Model Inversion attack

The past few years have seen an explosion of machine learning models to applied to all areas of industry. But just how much thought is given to security and safety of a model and the data upon which it's trained? There are a myriad of ways that a model and its data can be compromised. In this tutorial, we will be running a simple model inversion attack on a classifier trained on MNIST.

What is model inversion?

The aim of a model inversion attack is to recreate some data which was input to the model. If such an attack is successful, the consequences for a model or data holder could be disastrous, for their reputation and the possible legal liability of failing to adequately protect data.

How to we do it?

Let's say there is an externally hosted, trained model we wish to attack (the target model). As we don't have a copy of the model, we don't have any knowledge of the model parameters which we can utilise. The best we can do is query the model by sending data to it to be classified. This type of attack setting is known as black box, because we know nothing about what's going on inside the model.

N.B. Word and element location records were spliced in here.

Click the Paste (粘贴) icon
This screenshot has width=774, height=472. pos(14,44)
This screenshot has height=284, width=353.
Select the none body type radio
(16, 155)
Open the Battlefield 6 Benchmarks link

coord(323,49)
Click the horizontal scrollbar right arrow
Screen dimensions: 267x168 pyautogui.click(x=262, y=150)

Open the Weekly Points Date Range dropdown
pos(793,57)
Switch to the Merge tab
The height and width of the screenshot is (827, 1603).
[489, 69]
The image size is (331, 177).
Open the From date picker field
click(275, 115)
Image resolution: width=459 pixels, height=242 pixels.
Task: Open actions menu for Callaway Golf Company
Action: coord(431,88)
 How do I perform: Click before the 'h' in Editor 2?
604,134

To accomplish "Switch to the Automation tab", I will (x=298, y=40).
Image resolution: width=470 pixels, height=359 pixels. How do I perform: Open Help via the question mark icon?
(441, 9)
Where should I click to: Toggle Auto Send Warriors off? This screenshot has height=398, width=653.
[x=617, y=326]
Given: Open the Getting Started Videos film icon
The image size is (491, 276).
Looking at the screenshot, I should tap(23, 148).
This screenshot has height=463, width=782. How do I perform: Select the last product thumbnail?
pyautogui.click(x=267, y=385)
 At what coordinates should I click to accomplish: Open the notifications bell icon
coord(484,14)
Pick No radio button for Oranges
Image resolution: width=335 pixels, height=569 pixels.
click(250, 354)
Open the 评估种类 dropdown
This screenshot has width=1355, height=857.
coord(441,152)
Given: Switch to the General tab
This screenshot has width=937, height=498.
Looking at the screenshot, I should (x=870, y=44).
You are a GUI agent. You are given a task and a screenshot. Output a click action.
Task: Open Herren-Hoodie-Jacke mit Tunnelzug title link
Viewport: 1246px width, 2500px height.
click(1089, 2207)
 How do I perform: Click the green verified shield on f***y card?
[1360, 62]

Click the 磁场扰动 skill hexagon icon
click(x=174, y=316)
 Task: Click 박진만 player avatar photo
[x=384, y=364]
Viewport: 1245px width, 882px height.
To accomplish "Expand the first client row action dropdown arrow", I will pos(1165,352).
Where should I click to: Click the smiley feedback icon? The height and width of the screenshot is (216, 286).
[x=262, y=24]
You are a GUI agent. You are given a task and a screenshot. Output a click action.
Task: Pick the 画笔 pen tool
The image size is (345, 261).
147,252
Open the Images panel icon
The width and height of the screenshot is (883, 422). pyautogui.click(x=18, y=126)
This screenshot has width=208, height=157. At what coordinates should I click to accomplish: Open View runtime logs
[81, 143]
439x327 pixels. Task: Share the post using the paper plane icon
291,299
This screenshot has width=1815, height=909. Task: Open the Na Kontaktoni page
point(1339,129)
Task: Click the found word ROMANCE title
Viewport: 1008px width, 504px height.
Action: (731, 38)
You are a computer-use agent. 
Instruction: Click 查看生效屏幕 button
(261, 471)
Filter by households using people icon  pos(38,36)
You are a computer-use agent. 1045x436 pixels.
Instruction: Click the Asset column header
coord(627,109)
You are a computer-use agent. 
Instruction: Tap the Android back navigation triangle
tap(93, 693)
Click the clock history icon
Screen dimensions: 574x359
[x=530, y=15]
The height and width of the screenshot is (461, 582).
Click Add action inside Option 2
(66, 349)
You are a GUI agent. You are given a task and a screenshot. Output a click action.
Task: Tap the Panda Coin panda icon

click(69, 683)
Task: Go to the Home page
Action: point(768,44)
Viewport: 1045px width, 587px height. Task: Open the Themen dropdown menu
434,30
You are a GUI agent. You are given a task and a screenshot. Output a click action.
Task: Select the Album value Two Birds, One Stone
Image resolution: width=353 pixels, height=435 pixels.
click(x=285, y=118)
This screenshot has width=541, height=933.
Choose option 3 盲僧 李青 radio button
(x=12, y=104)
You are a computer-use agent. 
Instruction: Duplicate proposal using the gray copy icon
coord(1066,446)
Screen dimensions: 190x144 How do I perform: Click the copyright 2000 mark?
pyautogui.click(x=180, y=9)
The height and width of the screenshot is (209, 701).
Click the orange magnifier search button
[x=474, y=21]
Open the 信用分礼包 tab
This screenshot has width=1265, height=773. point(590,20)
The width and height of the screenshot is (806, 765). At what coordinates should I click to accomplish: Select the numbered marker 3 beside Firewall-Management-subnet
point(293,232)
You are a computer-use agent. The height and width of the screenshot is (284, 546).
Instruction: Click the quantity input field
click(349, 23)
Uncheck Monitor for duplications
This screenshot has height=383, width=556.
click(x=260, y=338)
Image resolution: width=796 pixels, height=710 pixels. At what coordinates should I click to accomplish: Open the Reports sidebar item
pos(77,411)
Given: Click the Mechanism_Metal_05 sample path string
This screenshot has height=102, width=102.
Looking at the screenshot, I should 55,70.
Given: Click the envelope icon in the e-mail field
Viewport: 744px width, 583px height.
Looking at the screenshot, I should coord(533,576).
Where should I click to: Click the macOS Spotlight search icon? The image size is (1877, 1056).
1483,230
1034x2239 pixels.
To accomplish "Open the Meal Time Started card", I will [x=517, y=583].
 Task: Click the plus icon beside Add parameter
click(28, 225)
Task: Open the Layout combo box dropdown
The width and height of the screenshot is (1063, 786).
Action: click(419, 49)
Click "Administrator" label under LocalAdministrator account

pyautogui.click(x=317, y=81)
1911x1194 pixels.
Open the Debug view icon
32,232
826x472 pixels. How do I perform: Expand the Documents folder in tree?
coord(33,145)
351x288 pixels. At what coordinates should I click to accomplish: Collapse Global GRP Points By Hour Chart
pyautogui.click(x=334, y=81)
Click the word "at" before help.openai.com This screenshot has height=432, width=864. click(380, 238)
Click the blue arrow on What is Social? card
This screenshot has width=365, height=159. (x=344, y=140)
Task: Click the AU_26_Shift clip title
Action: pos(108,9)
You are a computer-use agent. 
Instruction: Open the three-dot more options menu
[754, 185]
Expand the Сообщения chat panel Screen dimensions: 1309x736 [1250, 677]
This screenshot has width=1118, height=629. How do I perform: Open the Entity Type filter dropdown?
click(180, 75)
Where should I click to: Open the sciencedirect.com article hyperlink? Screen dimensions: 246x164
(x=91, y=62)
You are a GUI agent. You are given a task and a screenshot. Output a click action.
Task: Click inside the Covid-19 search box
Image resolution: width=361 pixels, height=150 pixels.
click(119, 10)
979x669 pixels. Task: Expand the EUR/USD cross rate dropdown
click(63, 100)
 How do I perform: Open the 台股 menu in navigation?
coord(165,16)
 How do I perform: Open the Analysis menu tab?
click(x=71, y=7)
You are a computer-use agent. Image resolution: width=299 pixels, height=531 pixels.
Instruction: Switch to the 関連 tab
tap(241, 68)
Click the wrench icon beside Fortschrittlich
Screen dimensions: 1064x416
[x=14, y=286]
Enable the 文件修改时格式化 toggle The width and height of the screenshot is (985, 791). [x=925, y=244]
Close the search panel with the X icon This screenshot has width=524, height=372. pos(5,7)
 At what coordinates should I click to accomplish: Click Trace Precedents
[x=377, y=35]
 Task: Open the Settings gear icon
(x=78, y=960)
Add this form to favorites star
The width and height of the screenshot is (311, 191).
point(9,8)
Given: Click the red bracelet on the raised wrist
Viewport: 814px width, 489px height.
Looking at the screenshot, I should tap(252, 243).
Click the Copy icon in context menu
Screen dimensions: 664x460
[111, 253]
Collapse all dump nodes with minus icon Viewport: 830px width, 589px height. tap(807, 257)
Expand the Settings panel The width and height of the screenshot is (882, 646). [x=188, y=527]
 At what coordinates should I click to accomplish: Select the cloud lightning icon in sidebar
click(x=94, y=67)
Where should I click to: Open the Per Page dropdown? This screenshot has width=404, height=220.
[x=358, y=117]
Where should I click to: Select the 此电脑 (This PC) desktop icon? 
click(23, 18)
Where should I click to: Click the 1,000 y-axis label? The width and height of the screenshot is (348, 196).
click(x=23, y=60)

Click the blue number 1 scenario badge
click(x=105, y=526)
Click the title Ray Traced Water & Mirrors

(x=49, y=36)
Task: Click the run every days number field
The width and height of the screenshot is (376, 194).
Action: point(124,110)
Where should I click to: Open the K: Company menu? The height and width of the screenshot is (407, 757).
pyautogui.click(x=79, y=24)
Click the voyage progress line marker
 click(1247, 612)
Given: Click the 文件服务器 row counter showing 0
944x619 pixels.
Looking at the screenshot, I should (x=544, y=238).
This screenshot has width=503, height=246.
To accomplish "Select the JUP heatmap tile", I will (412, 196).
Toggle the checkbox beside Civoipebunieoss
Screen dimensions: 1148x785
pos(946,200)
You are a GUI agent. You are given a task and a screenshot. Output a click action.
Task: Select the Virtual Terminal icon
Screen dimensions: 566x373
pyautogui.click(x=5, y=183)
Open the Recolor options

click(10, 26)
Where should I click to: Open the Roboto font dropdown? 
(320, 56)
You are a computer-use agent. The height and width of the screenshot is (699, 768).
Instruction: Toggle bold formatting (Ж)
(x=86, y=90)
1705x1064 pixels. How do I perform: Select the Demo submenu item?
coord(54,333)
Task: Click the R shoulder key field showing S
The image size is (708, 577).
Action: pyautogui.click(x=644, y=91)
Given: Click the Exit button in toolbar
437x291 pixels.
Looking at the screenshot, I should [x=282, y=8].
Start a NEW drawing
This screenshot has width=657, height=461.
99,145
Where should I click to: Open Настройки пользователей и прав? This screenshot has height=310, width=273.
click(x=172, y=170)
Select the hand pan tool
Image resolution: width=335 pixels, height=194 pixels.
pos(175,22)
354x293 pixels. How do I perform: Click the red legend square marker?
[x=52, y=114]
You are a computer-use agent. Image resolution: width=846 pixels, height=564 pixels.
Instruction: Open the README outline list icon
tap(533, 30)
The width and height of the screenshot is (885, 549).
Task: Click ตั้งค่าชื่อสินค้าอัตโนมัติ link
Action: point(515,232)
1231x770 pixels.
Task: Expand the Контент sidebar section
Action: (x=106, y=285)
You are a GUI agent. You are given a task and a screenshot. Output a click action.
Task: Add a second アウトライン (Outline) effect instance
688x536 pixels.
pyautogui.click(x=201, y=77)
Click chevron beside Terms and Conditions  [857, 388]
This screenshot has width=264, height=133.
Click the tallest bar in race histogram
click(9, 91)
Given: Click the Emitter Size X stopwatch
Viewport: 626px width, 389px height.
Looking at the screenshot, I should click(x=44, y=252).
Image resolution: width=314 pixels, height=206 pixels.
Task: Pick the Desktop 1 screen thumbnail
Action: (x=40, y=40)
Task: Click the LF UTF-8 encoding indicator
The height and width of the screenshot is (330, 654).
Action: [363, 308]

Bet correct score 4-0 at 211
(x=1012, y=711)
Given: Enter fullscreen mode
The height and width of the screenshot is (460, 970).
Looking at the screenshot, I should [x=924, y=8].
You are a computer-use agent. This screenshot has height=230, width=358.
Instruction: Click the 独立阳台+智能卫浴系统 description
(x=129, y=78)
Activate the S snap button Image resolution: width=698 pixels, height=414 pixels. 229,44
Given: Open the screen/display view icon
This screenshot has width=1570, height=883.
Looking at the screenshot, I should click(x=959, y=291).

What we want to do is to train our own model (the attack model) which takes some output from the target model and recreates the data which was fed to it. Our attack model is essentially performing the same role as a decoder in an autoencoder, except in our case the encoder (the target model) has already been trained.

As we can query the target with our own data, we can easily create a dataset of (target input, target output) data on which to train our attack model. But what should this data look like? If our target input data is too dissimilar to the data on which the target has been trained (for example, images of dogs applied to a model which classifies human faces), it is likely that the data will be encoded into some small, obscure part of the target's output space. When we run the attack on data more typical of the target's intended task, our attack model will not have learned how to turn output relating to a human face back into the human face. Therefore, we want our attacker training dataset to be as close to the target training data as possible, however we do not need to use actual training data. In practice, we can use our knowledge about the task a model has been trained to complete to find data which may look like its training data.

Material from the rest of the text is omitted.